Accessibility links

Zambia to Deport Terrorism Suspect to Britain


Zambia says it will return to Britain a man suspected of links to terror activities both in the United Kingdom and the United States.

President Levy Mwanawasa told reporters in Lusaka the suspect, Harron Rashid Aswat, will be deported to Britain. Mr. Mwanawasa declined to say when, but said it would be soon.

Mr. Aswat was arrested in the Zambian capital last month after traveling to Zambia from Botswana. But several weeks before the July 7 suicide bombings in London, Mr. Aswat, a British national, was in South Africa, where he was reportedly being tracked by the the U.S. Federal Bureau of Investigation in connection with an alleged attempt to set up a terrorist training camp in the U.S. state of Oregon. Reports say that South Africa wanted to arrest Mr. Aswat and hand him over to the FBI, but when South African officials informed the British government of their intentions, British officials advised them not to hand Mr. Aswat over.
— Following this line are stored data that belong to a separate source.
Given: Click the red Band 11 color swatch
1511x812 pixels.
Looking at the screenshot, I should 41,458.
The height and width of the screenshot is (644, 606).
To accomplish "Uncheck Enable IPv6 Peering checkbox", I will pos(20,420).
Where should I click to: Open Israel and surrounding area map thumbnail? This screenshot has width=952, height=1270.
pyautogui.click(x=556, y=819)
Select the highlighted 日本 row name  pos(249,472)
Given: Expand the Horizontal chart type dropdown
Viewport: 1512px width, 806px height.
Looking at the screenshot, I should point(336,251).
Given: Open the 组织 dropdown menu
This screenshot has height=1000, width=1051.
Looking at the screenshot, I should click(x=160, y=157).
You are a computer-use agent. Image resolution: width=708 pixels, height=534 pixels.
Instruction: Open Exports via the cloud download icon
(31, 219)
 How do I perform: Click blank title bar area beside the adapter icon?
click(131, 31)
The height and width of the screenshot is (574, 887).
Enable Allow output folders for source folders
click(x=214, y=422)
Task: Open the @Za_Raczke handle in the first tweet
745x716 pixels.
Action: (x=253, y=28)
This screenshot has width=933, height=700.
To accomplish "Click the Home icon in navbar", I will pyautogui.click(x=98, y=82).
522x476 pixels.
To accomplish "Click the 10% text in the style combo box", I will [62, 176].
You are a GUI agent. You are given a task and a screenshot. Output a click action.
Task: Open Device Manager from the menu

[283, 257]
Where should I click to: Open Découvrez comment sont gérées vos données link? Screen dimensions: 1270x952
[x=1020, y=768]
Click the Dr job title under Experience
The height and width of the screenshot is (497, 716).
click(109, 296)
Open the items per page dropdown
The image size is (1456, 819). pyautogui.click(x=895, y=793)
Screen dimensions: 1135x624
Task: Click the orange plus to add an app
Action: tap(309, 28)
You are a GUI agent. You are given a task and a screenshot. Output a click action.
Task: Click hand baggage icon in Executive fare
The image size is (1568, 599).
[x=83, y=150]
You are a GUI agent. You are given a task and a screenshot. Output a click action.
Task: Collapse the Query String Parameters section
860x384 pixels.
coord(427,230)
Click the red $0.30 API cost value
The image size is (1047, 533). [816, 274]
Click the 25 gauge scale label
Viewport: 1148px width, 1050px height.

Mr. Mwanawasa says that both United States and British security officials have interrogated Mr. Aswat in Zambia and that the United States agreed that he should be sent to Britain. But some reports say the FBI has had an aircraft and crew on standby in Lusaka to whisk Mr. Aswat to the United States.

Mr. Aswat is widely reported to have close ties with Osama bin Laden and Abu Hamza al-Masri, a Muslim cleric currently detained in Britain who is also wanted in the United States. He is said to be around 30 years old and of Indian origin, although he grew up in Britain. Some reports say he may be the mastermind behind the July 7 bombers.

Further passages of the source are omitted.